En fait, Raoul Peck, maniant les archives comme un chef d'orchestre assemble les instruments pour rendre harmonieux une partition, décode la manière dont l'identité afro-américaine s'est construite, et comment elle s'est retrouvée marginalisée, discriminée, et attaquée dans une Amérique qui n'a pas su quoi faire de ses descendants d'esclaves. Pour cela il prend un témoin, James Baldwin, écrivain et intellectuel noir et homosexuel, et trois figures mythiques du combat des droits civiques: Medgar Evers, mort le 12 juin 1963, Malcolm X, mort le 21 février 1965 et Martin Luther King Jr., mort le 4 avril 1968. "Les trois ont été considérés comme dangereux parce qu’ils levaient le voile sur le brouillard de la confusion raciale" explique le réalisateur.
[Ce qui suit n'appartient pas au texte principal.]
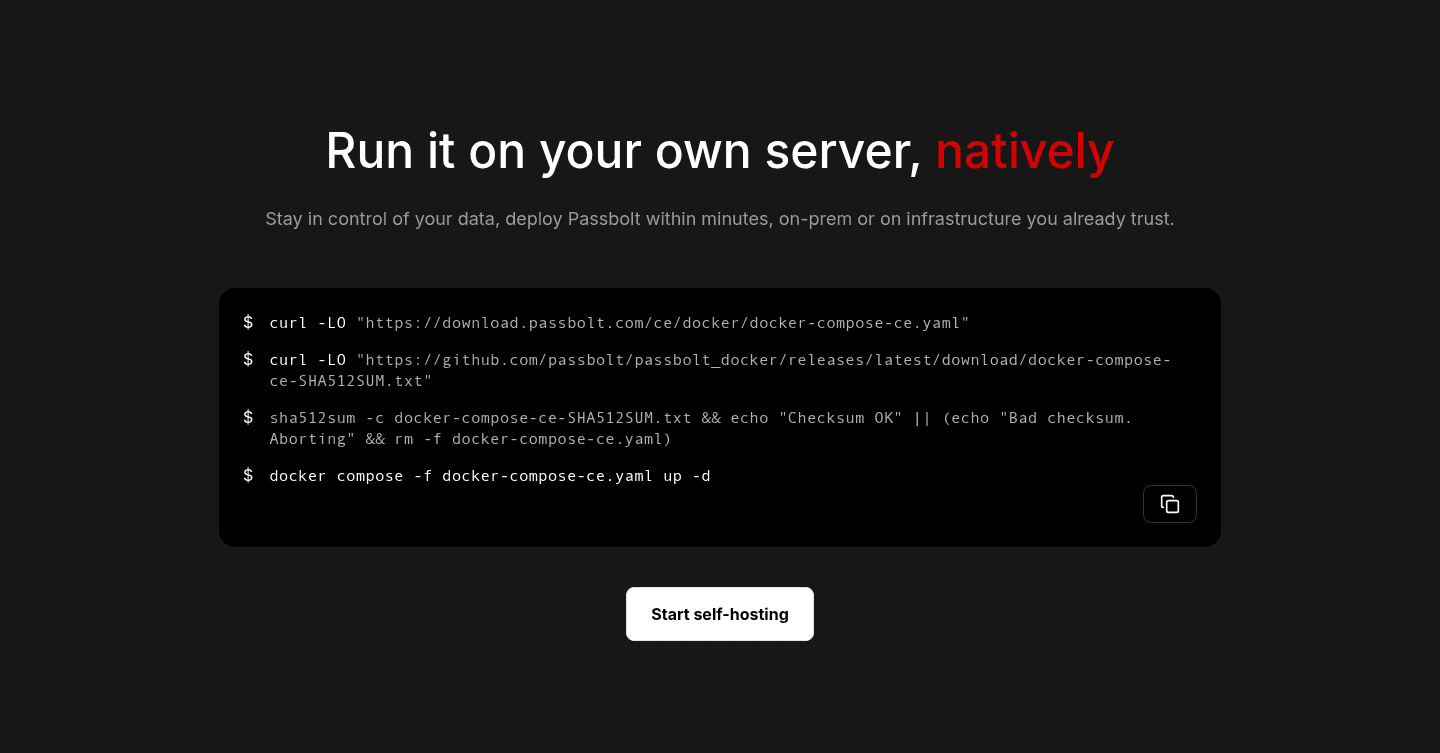Click the second curl -LO command word
1440x753 pixels.
(308, 360)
James Baldwin voulait écrire sur ces trois hommes dans ce qui serait son dernier ouvrage, Remember This House, inachevé. Ecrivain prolifique et considéré comme un observateur précis et lucide de la société américaine, il avait anticipé la montée des communautarismes et des tensions sociales. Plus surprenant, il se désolait dans les années 1960 qu'il faille attendre au moins 40 ans pour avoir un Président noir à la Maison-Blanche (l'Histoire lui aura donné raison). Il pointait du doigts les gestes visibles et les non-dits de la société à l'encontre des minorités. Il parlait déjà d'identité.
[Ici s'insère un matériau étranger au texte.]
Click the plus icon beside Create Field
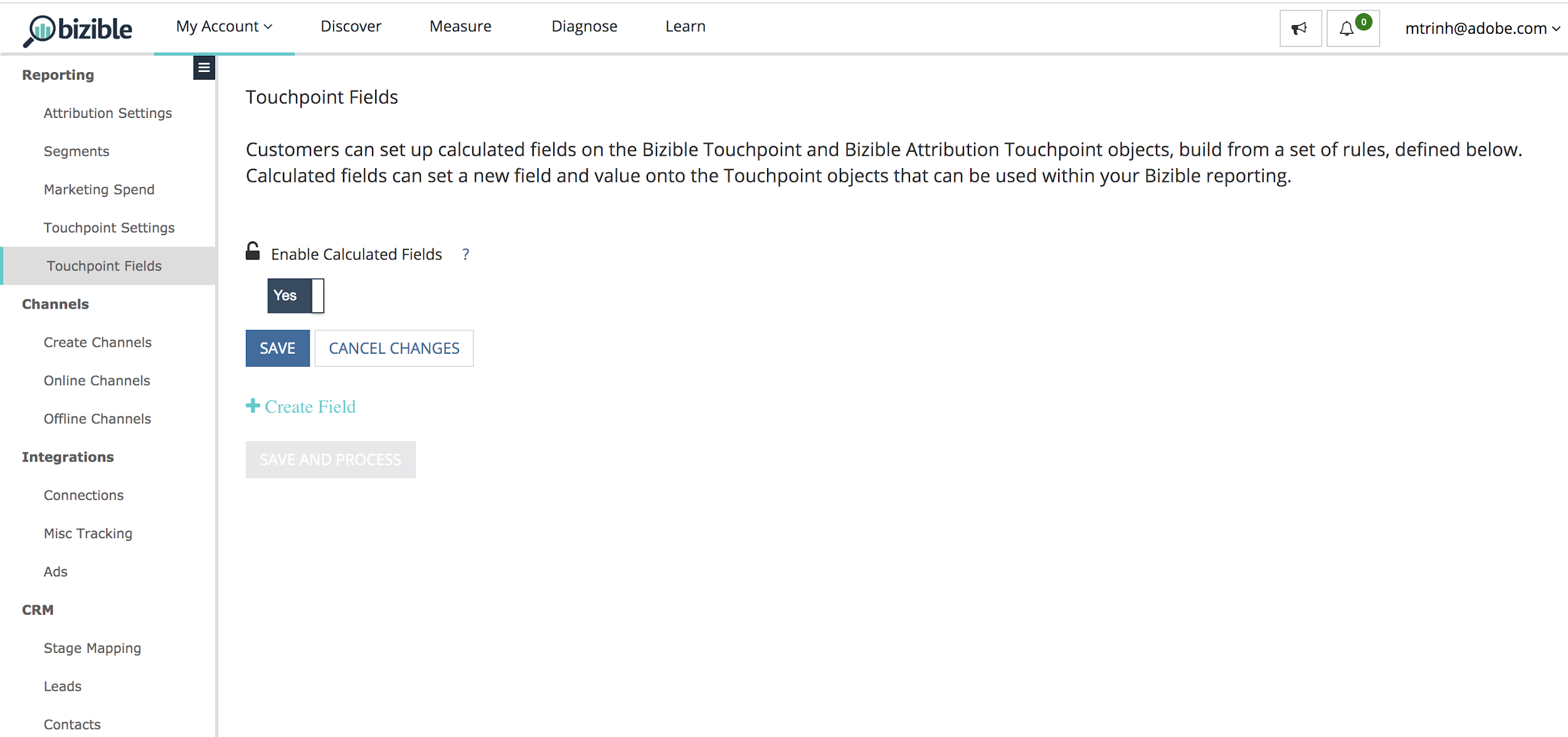This screenshot has height=737, width=1568. coord(253,406)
L'image fantasmée des noirs d'Amérique

"J’avais honte d’où je venais. J’avais honte de la vie dans l’Eglise, honte de mon père, honte du blues, honte du jazz, et bien sûr honte de la pastèque. Tout ça, c’était les stéréotypes que ce pays inflige aux Noirs : que nous mangeons tous de la pastèque et que nous passons notre temps à ne rien faire et à chanter le blues, et tout le reste, j’étais vraiment parvenu à m’enfouir derrière une image totalement fantastique de moi qui n’était pas la mienne, mais l’image que les Blancs avaient de moi" expliquait-il au début des années 1960.

En mélangeant politique, histoire, psychologie et humanisme, sa réflexion, et on le constate tout au long du documentaire au fil de ses interviews ou en écoutant ses textes, n'est pas seulement visionnaire et ne résonne pas seulement avec justesse: elle décrypte minutieusement comment l'Amérique fabriquait une société discriminante, raciste, violente. Et ça n'a pas changé depuis 40 ans. Les incidents et accidents continuent. Les émeutes et les manifs sont toujours là. La fracture n'est pas résorbée. "Le plus consternant est que toutes ces choses ne seraient peut-être pas aussi terribles si, lorsque vous vous retrouvez devant des Blancs pleins de bonne volonté, vous ne vous rendiez pas compte qu’ils ne savent rien de tout cela, et n’en veulent rien savoir" résumait l'écrivain.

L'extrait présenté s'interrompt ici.